-------- DATA LINES
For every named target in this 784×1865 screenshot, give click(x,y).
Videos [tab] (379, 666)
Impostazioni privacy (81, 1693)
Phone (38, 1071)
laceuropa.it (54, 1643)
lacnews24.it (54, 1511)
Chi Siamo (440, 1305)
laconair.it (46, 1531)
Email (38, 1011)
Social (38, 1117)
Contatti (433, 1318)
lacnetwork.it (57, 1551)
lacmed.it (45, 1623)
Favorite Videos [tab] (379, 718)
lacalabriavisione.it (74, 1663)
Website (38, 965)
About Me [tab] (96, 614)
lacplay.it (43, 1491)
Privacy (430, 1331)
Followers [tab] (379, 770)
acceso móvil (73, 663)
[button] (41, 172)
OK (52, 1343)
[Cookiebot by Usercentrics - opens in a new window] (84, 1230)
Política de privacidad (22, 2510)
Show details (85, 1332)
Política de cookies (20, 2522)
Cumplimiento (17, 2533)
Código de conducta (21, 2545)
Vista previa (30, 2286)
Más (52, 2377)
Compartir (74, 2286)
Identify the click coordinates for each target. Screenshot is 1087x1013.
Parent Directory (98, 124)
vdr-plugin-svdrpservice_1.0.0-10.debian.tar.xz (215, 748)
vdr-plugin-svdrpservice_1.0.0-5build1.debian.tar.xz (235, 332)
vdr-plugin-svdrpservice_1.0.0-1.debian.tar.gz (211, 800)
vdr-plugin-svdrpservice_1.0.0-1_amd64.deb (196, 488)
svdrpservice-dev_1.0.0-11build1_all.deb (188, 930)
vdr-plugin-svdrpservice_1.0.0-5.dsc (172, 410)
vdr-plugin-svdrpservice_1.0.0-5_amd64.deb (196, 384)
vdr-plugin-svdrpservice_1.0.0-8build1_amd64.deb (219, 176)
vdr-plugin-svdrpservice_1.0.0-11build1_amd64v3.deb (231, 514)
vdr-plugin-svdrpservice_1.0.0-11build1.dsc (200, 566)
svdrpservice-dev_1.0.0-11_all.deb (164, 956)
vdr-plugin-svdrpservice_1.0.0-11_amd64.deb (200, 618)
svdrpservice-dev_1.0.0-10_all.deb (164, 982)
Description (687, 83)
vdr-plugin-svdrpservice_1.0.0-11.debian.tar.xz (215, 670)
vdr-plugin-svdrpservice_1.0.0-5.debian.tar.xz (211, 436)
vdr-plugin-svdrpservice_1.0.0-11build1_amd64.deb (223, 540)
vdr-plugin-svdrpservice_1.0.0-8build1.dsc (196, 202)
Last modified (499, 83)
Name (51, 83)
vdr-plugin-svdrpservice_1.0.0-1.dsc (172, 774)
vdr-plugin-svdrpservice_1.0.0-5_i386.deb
----------------
#### [WORK REQUIRED]
Rewrite the rows starting with the one containing "Impostazioni privacy (81, 1693)" and going on through the one containing "[Cookiebot by Usercentrics", with "Contatti" replaced by "Contacts" and everything else left the same.

#### [FINAL RESULT]
Impostazioni privacy (81, 1693)
Phone (38, 1071)
laceuropa.it (54, 1643)
lacnews24.it (54, 1511)
Chi Siamo (440, 1305)
laconair.it (46, 1531)
Email (38, 1011)
Social (38, 1117)
Contacts (433, 1318)
lacnetwork.it (57, 1551)
lacmed.it (45, 1623)
Favorite Videos [tab] (379, 718)
lacalabriavisione.it (74, 1663)
Website (38, 965)
About Me [tab] (96, 614)
lacplay.it (43, 1491)
Privacy (430, 1331)
Followers [tab] (379, 770)
acceso móvil (73, 663)
[button] (41, 172)
OK (52, 1343)
[Cookiebot by Usercentrics - opens in a new window] (84, 1230)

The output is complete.